### [GIVEN ENTRIES]
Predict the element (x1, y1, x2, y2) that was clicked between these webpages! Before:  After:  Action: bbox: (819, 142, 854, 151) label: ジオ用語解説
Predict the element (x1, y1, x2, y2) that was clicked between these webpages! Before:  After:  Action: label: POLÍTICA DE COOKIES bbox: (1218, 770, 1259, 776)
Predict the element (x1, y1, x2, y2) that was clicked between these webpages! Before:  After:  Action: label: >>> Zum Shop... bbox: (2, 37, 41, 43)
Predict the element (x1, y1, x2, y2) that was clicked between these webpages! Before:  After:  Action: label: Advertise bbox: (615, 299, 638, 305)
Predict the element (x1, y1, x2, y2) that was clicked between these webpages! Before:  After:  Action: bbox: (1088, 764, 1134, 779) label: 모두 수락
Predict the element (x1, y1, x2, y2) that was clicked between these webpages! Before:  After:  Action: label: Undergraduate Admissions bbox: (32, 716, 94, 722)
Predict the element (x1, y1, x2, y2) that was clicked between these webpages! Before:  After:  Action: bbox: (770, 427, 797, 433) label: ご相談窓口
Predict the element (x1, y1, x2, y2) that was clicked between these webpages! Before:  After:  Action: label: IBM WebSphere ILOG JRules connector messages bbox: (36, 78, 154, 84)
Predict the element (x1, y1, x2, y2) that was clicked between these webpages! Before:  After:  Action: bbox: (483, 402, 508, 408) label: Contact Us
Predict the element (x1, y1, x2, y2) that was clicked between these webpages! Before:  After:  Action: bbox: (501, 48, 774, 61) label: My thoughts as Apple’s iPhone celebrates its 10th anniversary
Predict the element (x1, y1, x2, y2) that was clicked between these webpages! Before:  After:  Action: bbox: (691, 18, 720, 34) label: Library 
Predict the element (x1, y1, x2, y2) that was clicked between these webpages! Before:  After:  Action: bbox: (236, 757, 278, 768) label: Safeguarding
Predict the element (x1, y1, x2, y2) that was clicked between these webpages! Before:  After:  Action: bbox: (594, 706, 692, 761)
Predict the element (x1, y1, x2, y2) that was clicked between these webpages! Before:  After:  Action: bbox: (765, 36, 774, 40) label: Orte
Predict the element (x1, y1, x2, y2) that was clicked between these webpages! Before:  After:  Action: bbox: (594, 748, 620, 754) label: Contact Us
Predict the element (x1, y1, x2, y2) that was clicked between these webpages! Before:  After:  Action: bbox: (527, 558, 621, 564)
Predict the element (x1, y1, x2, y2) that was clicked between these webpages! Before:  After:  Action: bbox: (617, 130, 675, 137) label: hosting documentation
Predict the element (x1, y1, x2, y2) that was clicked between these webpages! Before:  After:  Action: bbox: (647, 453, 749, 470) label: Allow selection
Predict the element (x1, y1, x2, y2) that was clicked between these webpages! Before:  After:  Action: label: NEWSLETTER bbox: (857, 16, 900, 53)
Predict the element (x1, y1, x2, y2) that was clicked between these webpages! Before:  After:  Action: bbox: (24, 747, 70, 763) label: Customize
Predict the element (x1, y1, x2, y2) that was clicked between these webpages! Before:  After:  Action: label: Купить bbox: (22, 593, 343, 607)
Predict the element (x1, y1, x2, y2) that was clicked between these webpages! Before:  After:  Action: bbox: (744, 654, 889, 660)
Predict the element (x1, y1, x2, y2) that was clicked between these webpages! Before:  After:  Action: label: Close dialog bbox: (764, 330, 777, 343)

### [TASK DESCRIPTION]
Please update the stretch of the material from the line containing "16, 900, 53)" through the end, replacing "webpages" with "web pages" and leaving everything else unchanged.

### [RESULT OF THIS TASK]
Predict the element (x1, y1, x2, y2) that was clicked between these web pages! Before:  After:  Action: label: NEWSLETTER bbox: (857, 16, 900, 53)
Predict the element (x1, y1, x2, y2) that was clicked between these web pages! Before:  After:  Action: bbox: (24, 747, 70, 763) label: Customize
Predict the element (x1, y1, x2, y2) that was clicked between these web pages! Before:  After:  Action: label: Купить bbox: (22, 593, 343, 607)
Predict the element (x1, y1, x2, y2) that was clicked between these web pages! Before:  After:  Action: bbox: (744, 654, 889, 660)
Predict the element (x1, y1, x2, y2) that was clicked between these web pages! Before:  After:  Action: label: Close dialog bbox: (764, 330, 777, 343)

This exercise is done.